We’re currently looking for Director of Site Reliability Engineering (SRE).
In this position, you will oversee our existing global organization (United States, Europe, India, China) and elevate our incident response and prevention, monitoring, capacity planning, and technology stack modernization with a focus on cost efficiency.
Responsibilities:
Lead incident management, monitoring, and capacity planning processes
Establish robust knowledge management practices
Manage team capacities and resources effectively
Oversee projects within your teams
Adopt a modern CI/CD technical stack (GitOps) and support apps migration to Kubernetes;
Support and develop engineers, team leads and managers, fostering their growth
Ensure the well-being of the team, the health of the service, and effective communication
Establish high-quality cross-team communications with service developers, infrastructure teams, SecOps, FinOps, and product teams, ensuring transparency for all stakeholders
Fine-tune budget accuracy (public clouds, on-premise, human resources)
Implement structured, documented, and efficient global in-team processes
Ensurement of compliance to certifications requirements (PCI, SOC2, GDPR etc);
Requirements:
Practical experience in managing high-availability services
Experience managing multiple teams (manager of managers)

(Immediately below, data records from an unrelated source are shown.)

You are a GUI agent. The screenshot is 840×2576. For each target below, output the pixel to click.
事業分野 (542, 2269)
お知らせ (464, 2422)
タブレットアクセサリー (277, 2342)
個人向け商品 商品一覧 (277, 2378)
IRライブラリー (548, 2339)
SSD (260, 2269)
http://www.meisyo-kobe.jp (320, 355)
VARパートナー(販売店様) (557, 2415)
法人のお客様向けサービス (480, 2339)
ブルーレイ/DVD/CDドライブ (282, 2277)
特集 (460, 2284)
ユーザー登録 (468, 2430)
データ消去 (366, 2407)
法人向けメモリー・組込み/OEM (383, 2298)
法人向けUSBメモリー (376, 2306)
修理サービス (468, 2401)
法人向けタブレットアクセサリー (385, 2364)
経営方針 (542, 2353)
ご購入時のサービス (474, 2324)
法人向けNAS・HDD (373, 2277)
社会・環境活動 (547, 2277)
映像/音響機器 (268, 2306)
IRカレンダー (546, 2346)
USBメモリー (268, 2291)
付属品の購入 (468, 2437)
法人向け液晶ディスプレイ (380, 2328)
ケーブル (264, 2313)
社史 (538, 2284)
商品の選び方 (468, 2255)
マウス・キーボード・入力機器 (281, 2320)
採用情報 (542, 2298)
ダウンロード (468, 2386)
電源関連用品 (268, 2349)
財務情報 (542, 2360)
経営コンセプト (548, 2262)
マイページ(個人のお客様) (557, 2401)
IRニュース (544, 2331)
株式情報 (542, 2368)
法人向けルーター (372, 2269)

Proven track record in initiating and implementing improvements
Project management experience
Hands-on technical background
Understanding of SRE practices
Familiarity with the software development lifecycle
Ability to multitask and reprioritize in a fast-paced environment
Capacity to work with minimal supervision and meet strict deadlines
Strong sense of responsibility, proactivity, collaboration
Advanced English proficiency
Teams Tech Stack:
Public Clouds: Amazon EC2, Amazon EKS, Storage, Virtual Networking, Load Balancing, Databases
On-Premise: VMware vSphere, Kubernetes, Oracle Linux
Source Control: Git
Infrastructure as Code (IaC): Terraform
Configuration Management: Ansible, in-house
CI/CD: Jenkins, GitLab, Amazon ECR, Helm, Kustomize, Flux, in-house
Logs: ELK Stack
Monitoring:Prometheus, Grafana, Victoria Metrics, Zabbix
Incident Management, Change Management: PagerDuty, in-house
Automation: Python, Go
What we offer:
Well-coordinated professional team;
Life assurance and private medical insurance;
Competitive salary;
Great opportunities for self-realization, professional and career growth;
Corporate training programs, free language courses;
Excellent work environment and good collaboration;
Opportunity to be a part of the international company.